Exercise prompt: Please output the lines from the one with "You are a GUI" through the end of the data exactly as written, omitting all pictures.

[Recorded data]
· · · · ·

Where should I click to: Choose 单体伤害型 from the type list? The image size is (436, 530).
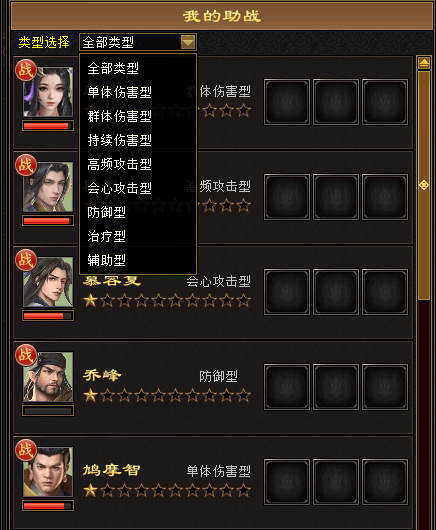coord(119,92)
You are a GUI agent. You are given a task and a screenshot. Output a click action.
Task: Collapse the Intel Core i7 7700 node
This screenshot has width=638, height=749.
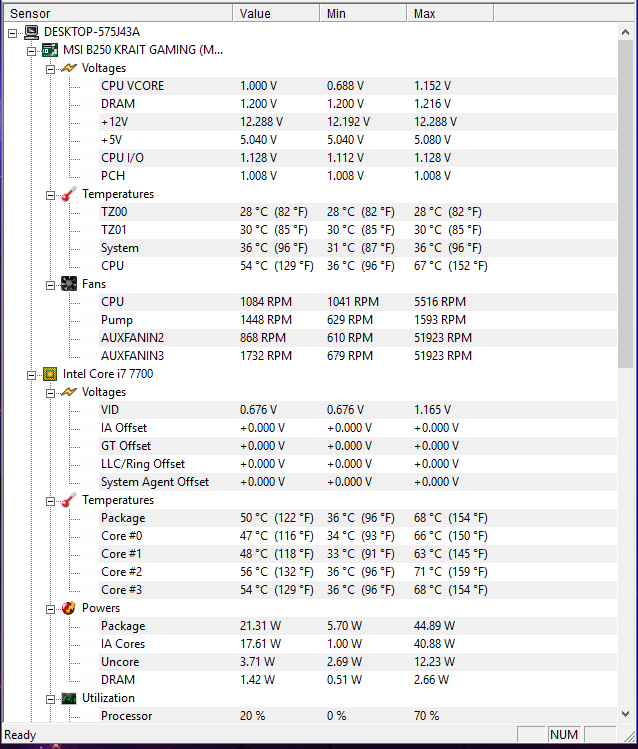point(32,375)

· · · · ·

Response:
You are a GUI agent. You are given a task and a screenshot. Output a click action.
Task: Collapse the Intel Core i7 7700 node
This screenshot has width=638, height=749.
point(32,375)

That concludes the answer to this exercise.